Today’s Primaries; Final Results Close to Complete in Ariz.; Herrera Beutler Hanging By a Thread in Washington

By Jim Ellis — August 9, 2022

Primaries

Voting Today: Four States Holding Primaries; One Special Election — The final phase of primary season continues today with nomination elections occurring in Connecticut, Minnesota, Vermont and Wisconsin. The most competitive statewide races include choosing Senate candidates in Connecticut and governor’s contests in Minnesota and Wisconsin.

A total of 22 House races are on the cumulative political card tonight, including three open seats, one each in Minnesota, Vermont, and Wisconsin, and a special election to replace the late Rep. Jim Hagedorn (R) in southern Minnesota. With a victory tonight, either former state Rep. Brad Finstad (R) or ex-Hormel corporation CEO Jeffrey Ettinger (D) will take the seat immediately upon election certification and serve the balance of Hagedorn’s final term.

Primary Results

Former news anchor Kari Lake (R)

Arizona: Final Results Close to Complete — In states that feature large numbers of mail ballots and allow such votes to count even when arriving after election day, the better part of two weeks is needed to finalize the election totals. From Arizona’s Aug. 2 primary, the winners of all races are now statistically projected as the last remaining votes are being tabulated. The latest published figures show 98 percent of the Republican ballots and 92 percent of the Democratic votes recorded. Republican turnout looks to top 815,000, while Democrats are likely to exceed 625,000.

In the general election, Sen. Mark Kelly (D) will face venture capitalist Blake Masters (R), while Secretary of State Katie Hobbs (D) and former news anchor Kari Lake (R) square off in the open governor’s race.

The key House races feature Rep. David Schweikert (R-Fountain Hills) against businessman Jevin Hodge (D); retired Navy SEAL Eli Crane (R) challenging Rep. Tom O’Halleran (D-Sedona); Rep. Greg Stanton (D-Phoenix) in a competitive contest against business owner Kelly Cooper, who upset favored Tanya Wheeless in the 4th District Republican primary; and former state Sen. Kirsten Engel (D) and ex-Hispanic Chamber of Commerce executive Juan Ciscomani (R) doing battle in the Tucson-anchored open new 6th District.

Washington: Rep. Herrera Beutler Hanging By a Thread — Washington’s laborious vote counting procedure continues from the Aug. 2 all-mail jungle primary, and the biggest development is that Rep. Jaime Herrera Beutler (R-Battle Ground) has not yet secured a general election ballot slot, and may in fact lose to challenger Joe Kent (R).

With just under 96 percent of the 3rd District votes counted, Democrat Marie Perez, with 31.2 percent of the vote, has clinched the first ballot position. Rep. Herrera Beutler barely holds the second qualifying position with 22.6 percent (41,603 votes) nipping Kent’s 22.5 percent (41,346 votes), a margin of just 257 votes with as many as 7,000 votes remaining to be counted. Since 45.1 percent of the voters chose either Herrera Beutler or Kent, it is reasonable to believe approximately 3,000 of those votes will determine the second-place qualifier. Of the remaining votes for either Herrera Beutler or Kemp, the latter man would need 54 to overcome the congresswoman’s edge.

■ Task set
1 - Decide whether each statement agrees with the primaries article. Answer yes or no, and quote the article's deciding words.
(a) The Minnesota special election fills the seat of the late Rep. Jim Hagedorn.
(b) Kelly Cooper was the favored candidate in the 4th District Republican primary.
(c) Washington's Aug. 2 primary was conducted entirely by mail.
2 - Using the primaries article, answer these questions:
(a) Which four states are holding primaries today?
(b) What share of Arizona's Republican ballots do the latest published figures show as recorded?
(c) What percentage of the 3rd District vote did Marie Perez receive?
3 - Write out the primaries article from "The key House" to "new 6th District.".
The material placed after this sentence isn't needed for anything here.

■ Recorded information

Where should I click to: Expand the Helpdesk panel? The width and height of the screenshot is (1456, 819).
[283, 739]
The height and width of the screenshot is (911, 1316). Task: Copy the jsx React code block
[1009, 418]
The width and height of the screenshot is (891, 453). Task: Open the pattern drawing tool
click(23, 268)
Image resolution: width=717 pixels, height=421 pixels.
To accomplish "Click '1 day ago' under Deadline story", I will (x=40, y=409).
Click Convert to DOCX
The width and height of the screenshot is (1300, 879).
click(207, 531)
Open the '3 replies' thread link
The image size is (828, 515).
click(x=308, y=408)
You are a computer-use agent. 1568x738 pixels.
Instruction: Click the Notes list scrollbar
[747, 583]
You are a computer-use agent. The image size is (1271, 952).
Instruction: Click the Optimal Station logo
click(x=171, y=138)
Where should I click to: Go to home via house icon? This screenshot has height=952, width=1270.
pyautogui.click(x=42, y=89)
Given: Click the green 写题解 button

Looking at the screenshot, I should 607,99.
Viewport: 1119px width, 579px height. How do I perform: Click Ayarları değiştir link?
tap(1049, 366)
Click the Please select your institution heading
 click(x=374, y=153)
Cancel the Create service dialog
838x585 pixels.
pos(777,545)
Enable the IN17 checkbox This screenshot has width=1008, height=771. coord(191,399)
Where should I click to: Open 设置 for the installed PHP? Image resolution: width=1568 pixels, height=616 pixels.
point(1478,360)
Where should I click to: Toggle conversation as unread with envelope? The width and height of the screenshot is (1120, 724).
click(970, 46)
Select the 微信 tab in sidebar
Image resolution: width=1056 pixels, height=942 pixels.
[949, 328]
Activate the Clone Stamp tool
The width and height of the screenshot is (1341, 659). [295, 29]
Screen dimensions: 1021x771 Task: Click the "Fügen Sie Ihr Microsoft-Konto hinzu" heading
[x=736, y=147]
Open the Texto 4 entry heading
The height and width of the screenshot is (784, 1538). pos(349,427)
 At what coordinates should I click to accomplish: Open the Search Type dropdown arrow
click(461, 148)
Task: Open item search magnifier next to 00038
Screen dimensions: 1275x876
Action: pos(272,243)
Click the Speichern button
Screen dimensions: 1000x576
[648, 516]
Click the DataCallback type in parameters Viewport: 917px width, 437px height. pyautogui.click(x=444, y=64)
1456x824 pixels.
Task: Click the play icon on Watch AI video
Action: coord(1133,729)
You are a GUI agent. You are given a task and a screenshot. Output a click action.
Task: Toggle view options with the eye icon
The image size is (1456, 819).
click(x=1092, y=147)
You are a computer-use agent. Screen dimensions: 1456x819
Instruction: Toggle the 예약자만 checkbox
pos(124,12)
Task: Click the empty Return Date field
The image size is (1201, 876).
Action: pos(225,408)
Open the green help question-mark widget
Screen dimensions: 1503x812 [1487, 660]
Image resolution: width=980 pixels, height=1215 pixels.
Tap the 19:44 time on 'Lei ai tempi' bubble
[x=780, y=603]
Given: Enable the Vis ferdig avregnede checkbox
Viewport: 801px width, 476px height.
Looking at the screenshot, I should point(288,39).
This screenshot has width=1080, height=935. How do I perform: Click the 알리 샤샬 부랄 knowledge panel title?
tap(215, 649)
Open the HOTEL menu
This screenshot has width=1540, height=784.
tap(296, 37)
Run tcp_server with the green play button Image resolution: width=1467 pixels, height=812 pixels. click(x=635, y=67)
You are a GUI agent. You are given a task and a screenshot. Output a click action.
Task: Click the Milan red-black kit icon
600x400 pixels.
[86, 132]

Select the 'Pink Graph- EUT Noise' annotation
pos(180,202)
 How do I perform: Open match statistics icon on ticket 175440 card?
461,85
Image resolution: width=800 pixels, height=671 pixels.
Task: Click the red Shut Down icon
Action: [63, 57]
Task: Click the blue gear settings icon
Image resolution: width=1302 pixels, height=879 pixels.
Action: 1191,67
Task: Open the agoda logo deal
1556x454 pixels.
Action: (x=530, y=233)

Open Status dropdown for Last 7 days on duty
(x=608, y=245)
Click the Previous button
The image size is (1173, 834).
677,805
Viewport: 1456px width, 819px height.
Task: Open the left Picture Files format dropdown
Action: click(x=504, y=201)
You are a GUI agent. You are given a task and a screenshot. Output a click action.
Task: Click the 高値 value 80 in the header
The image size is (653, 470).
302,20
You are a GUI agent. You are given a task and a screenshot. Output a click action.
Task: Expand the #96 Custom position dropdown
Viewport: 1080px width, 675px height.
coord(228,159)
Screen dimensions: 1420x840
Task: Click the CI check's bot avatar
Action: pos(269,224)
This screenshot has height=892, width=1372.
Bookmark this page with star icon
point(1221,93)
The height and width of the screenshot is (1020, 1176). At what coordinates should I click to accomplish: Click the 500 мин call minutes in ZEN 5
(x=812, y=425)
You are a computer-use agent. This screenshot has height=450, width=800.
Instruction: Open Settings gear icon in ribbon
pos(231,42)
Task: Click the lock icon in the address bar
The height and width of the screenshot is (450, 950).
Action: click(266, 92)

■ Task solutions
1 -
(a) Yes: "a special election to replace the late Rep. Jim Hagedorn (R) in southern Minnesota"
(b) No: "who upset favored Tanya Wheeless in the 4th District Republican primary"
(c) Yes: "the Aug. 2 all-mail jungle primary"

2 -
(a) Connecticut, Minnesota, Vermont and Wisconsin
(b) 98 percent
(c) 31.2 percent

3 -
The key House races feature Rep. David Schweikert (R-Fountain Hills) against businessman Jevin Hodge (D); retired Navy SEAL Eli Crane (R) challenging Rep. Tom O’Halleran (D-Sedona); Rep. Greg Stanton (D-Phoenix) in a competitive contest against business owner Kelly Cooper, who upset favored Tanya Wheeless in the 4th District Republican primary; and former state Sen. Kirsten Engel (D) and ex-Hispanic Chamber of Commerce executive Juan Ciscomani (R) doing battle in the Tucson-anchored open new 6th District.